I do drive occasionally to meetings with my boss, who loves being an early adopter of things, which means he was one of the first in line to get a plug-in electric Volt when they arrived in Vancouver.
Now this is a car I could like!
Apart from the fact that it sounds like a space ship when you turn it on, efficient doesn’t even begin to describe this car.
The dash tells you how much power you have left on your charge, which varies between 40km in the dead of winter to 60km in summer (someone needs to design a toque for Canadian batteries). It also tells you how economically you’re driving, so slamming on the gas will make your leaf symbol turn red for ‘inefficient’ instead of being green.
The full range of the car is the battery plus a tank of gas (600km in EPA tests), so if you forget to charge or want to drive to Whistler, its fine.

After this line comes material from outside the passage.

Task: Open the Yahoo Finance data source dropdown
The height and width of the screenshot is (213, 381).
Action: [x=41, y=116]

But here’s the thing that everyone forgets when they’re debating the merits of gas cars vs electric cars. The arbitrary standard for judging the usefulness of a car is its ability to go 200km, which is the drive from Vancouver to Seattle. But how often do you actually drive that far? Unless you’re visiting Seattle every other weekend to see family, I’d bet it’s not that often.

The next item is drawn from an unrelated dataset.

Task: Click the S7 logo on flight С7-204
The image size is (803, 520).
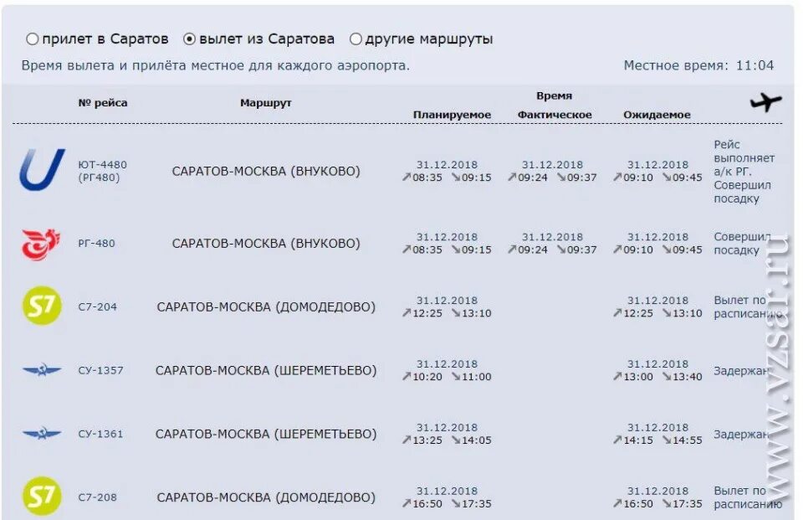Action: [42, 306]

So I’d like to argue that the usefulness standard for cars is not actually that useful, because it ends up with people buying cars beyond the capability they need which just wastes them a lot of money. According to the Pembina Institute’s recent Behind the Wheel report, the majority of trips taken in cars in Canada are commuting to work, and the average trip taken is 60 minutes. When that car gets filled up with gas every week, it starts to add up really quickly.
In a Volt, it doesn’t.
My boss kept track of his consumption for the first year that he owned the car and it was rare that he ever used the backup gas motor for his 30min commute each day. In fact it was so rare that he used a single tank of gas for the whole year!
Want to know what that math looks like?
It has a 33L tank, so with today’s average price of $1.24 per litre that’s approx. $45 that he’s paid for gas all year, without a noticeable spike in hydro bills from charging the car overnight (and with ridiculously cheap electricity prices in BC anyway). He travelled 6,100km over the year which gives him an epic 184km/L (or 432mpg for you imperial people).
It all looks pretty clear to me – should I ever leave city living and be forced to buy a car, I’m going electric. Because if you’re filling up with gas more than once a year, you’re being ripped off.